Exercise | Reproduce the records below line for line, without changing anything.
= = = =
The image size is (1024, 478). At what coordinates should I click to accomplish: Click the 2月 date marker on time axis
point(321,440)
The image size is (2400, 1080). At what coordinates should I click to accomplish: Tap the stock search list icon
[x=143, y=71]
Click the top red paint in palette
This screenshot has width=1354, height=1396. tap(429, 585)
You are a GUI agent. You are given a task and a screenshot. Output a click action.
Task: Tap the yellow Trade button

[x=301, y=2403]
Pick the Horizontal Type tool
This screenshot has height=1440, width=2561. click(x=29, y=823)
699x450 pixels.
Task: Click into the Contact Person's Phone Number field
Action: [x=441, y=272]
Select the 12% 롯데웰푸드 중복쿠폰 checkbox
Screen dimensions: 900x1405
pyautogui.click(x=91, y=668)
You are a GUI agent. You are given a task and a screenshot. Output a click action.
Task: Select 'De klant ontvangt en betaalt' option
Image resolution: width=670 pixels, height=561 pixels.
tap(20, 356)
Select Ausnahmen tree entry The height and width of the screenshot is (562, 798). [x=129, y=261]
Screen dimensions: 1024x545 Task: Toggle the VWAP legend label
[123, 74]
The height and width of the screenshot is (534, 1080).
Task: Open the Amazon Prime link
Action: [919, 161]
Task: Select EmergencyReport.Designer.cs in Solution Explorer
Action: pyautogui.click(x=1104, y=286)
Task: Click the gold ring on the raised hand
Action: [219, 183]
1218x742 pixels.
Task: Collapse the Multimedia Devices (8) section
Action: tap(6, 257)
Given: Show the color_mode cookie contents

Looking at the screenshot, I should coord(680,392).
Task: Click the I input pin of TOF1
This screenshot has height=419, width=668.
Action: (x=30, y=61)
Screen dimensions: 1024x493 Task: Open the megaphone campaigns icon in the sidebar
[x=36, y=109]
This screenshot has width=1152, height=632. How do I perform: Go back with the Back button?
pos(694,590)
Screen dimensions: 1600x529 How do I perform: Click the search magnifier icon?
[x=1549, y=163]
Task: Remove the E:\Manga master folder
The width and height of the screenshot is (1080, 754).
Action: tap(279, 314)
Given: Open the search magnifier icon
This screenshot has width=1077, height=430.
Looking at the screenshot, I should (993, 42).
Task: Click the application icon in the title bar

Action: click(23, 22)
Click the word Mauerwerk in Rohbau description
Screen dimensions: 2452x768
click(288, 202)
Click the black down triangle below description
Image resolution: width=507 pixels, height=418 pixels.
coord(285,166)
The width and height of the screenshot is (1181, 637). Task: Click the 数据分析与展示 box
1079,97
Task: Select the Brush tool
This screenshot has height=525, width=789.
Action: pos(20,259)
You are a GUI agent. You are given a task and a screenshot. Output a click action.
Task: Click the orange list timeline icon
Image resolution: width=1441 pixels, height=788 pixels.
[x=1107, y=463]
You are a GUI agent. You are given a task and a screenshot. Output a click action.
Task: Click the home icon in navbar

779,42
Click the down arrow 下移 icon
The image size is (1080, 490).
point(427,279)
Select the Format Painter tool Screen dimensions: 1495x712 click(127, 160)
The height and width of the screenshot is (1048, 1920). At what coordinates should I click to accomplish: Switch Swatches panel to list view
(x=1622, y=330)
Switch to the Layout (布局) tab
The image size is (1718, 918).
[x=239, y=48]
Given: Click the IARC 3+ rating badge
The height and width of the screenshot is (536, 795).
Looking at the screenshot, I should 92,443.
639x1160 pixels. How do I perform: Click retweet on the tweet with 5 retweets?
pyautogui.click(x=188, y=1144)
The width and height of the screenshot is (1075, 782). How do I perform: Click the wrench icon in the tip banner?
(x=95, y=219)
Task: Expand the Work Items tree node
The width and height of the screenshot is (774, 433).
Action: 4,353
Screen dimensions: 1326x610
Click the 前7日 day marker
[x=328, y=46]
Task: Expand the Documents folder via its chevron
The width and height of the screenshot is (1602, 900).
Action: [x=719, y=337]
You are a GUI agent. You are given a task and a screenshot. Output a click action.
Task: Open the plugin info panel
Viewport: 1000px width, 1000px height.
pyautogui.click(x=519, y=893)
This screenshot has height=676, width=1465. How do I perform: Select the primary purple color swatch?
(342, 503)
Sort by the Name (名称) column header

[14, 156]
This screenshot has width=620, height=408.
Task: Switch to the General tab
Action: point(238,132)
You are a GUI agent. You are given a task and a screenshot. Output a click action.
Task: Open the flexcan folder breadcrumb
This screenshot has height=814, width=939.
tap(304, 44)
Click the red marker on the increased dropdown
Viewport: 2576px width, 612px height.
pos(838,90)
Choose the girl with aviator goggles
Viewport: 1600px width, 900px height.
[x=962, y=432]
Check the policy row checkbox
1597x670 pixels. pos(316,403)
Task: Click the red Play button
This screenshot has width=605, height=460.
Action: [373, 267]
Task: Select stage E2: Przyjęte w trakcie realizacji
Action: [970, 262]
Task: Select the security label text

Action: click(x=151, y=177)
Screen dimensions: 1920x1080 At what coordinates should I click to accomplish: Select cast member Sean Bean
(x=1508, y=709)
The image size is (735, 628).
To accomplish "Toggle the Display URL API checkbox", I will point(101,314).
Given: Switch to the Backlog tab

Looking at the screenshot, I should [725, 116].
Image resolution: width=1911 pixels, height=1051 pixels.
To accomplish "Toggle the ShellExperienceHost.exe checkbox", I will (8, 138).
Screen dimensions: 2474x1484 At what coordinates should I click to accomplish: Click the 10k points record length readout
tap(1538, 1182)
= = = =
Complete answer |
The image size is (1024, 478). At what coordinates should I click to accomplish: Click the 2月 date marker on time axis
point(321,440)
The image size is (2400, 1080). At what coordinates should I click to accomplish: Tap the stock search list icon
[x=143, y=71]
Click the top red paint in palette
This screenshot has width=1354, height=1396. tap(429, 585)
You are a GUI agent. You are given a task and a screenshot. Output a click action.
Task: Tap the yellow Trade button

[x=301, y=2403]
Pick the Horizontal Type tool
This screenshot has height=1440, width=2561. click(x=29, y=823)
699x450 pixels.
Task: Click into the Contact Person's Phone Number field
Action: [x=441, y=272]
Select the 12% 롯데웰푸드 중복쿠폰 checkbox
Screen dimensions: 900x1405
pyautogui.click(x=91, y=668)
You are a GUI agent. You are given a task and a screenshot. Output a click action.
Task: Select 'De klant ontvangt en betaalt' option
Image resolution: width=670 pixels, height=561 pixels.
tap(20, 356)
Select Ausnahmen tree entry The height and width of the screenshot is (562, 798). [x=129, y=261]
Screen dimensions: 1024x545 Task: Toggle the VWAP legend label
[123, 74]
The height and width of the screenshot is (534, 1080).
Task: Open the Amazon Prime link
Action: [919, 161]
Task: Select EmergencyReport.Designer.cs in Solution Explorer
Action: pyautogui.click(x=1104, y=286)
Task: Click the gold ring on the raised hand
Action: [219, 183]
1218x742 pixels.
Task: Collapse the Multimedia Devices (8) section
Action: tap(6, 257)
Given: Show the color_mode cookie contents

Looking at the screenshot, I should coord(680,392).
Task: Click the I input pin of TOF1
This screenshot has height=419, width=668.
Action: (x=30, y=61)
Screen dimensions: 1024x493 Task: Open the megaphone campaigns icon in the sidebar
[x=36, y=109]
This screenshot has width=1152, height=632. How do I perform: Go back with the Back button?
pos(694,590)
Screen dimensions: 1600x529 How do I perform: Click the search magnifier icon?
[x=1549, y=163]
Task: Remove the E:\Manga master folder
The width and height of the screenshot is (1080, 754).
Action: tap(279, 314)
Given: Open the search magnifier icon
This screenshot has width=1077, height=430.
Looking at the screenshot, I should (993, 42).
Task: Click the application icon in the title bar

Action: click(23, 22)
Click the word Mauerwerk in Rohbau description
Screen dimensions: 2452x768
click(288, 202)
Click the black down triangle below description
Image resolution: width=507 pixels, height=418 pixels.
coord(285,166)
The width and height of the screenshot is (1181, 637). Task: Click the 数据分析与展示 box
1079,97
Task: Select the Brush tool
This screenshot has height=525, width=789.
Action: pos(20,259)
You are a GUI agent. You are given a task and a screenshot. Output a click action.
Task: Click the orange list timeline icon
Image resolution: width=1441 pixels, height=788 pixels.
[x=1107, y=463]
You are a GUI agent. You are given a task and a screenshot. Output a click action.
Task: Click the home icon in navbar

779,42
Click the down arrow 下移 icon
The image size is (1080, 490).
point(427,279)
Select the Format Painter tool Screen dimensions: 1495x712 click(127, 160)
The height and width of the screenshot is (1048, 1920). At what coordinates should I click to accomplish: Switch Swatches panel to list view
(x=1622, y=330)
Switch to the Layout (布局) tab
The image size is (1718, 918).
[x=239, y=48]
Given: Click the IARC 3+ rating badge
The height and width of the screenshot is (536, 795).
Looking at the screenshot, I should 92,443.
639x1160 pixels. How do I perform: Click retweet on the tweet with 5 retweets?
pyautogui.click(x=188, y=1144)
The width and height of the screenshot is (1075, 782). How do I perform: Click the wrench icon in the tip banner?
(x=95, y=219)
Task: Expand the Work Items tree node
The width and height of the screenshot is (774, 433).
Action: 4,353
Screen dimensions: 1326x610
Click the 前7日 day marker
[x=328, y=46]
Task: Expand the Documents folder via its chevron
The width and height of the screenshot is (1602, 900).
Action: [x=719, y=337]
You are a GUI agent. You are given a task and a screenshot. Output a click action.
Task: Open the plugin info panel
Viewport: 1000px width, 1000px height.
pyautogui.click(x=519, y=893)
This screenshot has height=676, width=1465. How do I perform: Select the primary purple color swatch?
(342, 503)
Sort by the Name (名称) column header

[14, 156]
This screenshot has width=620, height=408.
Task: Switch to the General tab
Action: point(238,132)
You are a GUI agent. You are given a task and a screenshot. Output a click action.
Task: Open the flexcan folder breadcrumb
This screenshot has height=814, width=939.
tap(304, 44)
Click the red marker on the increased dropdown
Viewport: 2576px width, 612px height.
pos(838,90)
Choose the girl with aviator goggles
Viewport: 1600px width, 900px height.
[x=962, y=432]
Check the policy row checkbox
1597x670 pixels. pos(316,403)
Task: Click the red Play button
This screenshot has width=605, height=460.
Action: [373, 267]
Task: Select stage E2: Przyjęte w trakcie realizacji
Action: [970, 262]
Task: Select the security label text

Action: click(x=151, y=177)
Screen dimensions: 1920x1080 At what coordinates should I click to accomplish: Select cast member Sean Bean
(x=1508, y=709)
The image size is (735, 628).
To accomplish "Toggle the Display URL API checkbox", I will point(101,314).
Given: Switch to the Backlog tab

Looking at the screenshot, I should [725, 116].
Image resolution: width=1911 pixels, height=1051 pixels.
To accomplish "Toggle the ShellExperienceHost.exe checkbox", I will (8, 138).
Screen dimensions: 2474x1484 At what coordinates should I click to accomplish: Click the 10k points record length readout
tap(1538, 1182)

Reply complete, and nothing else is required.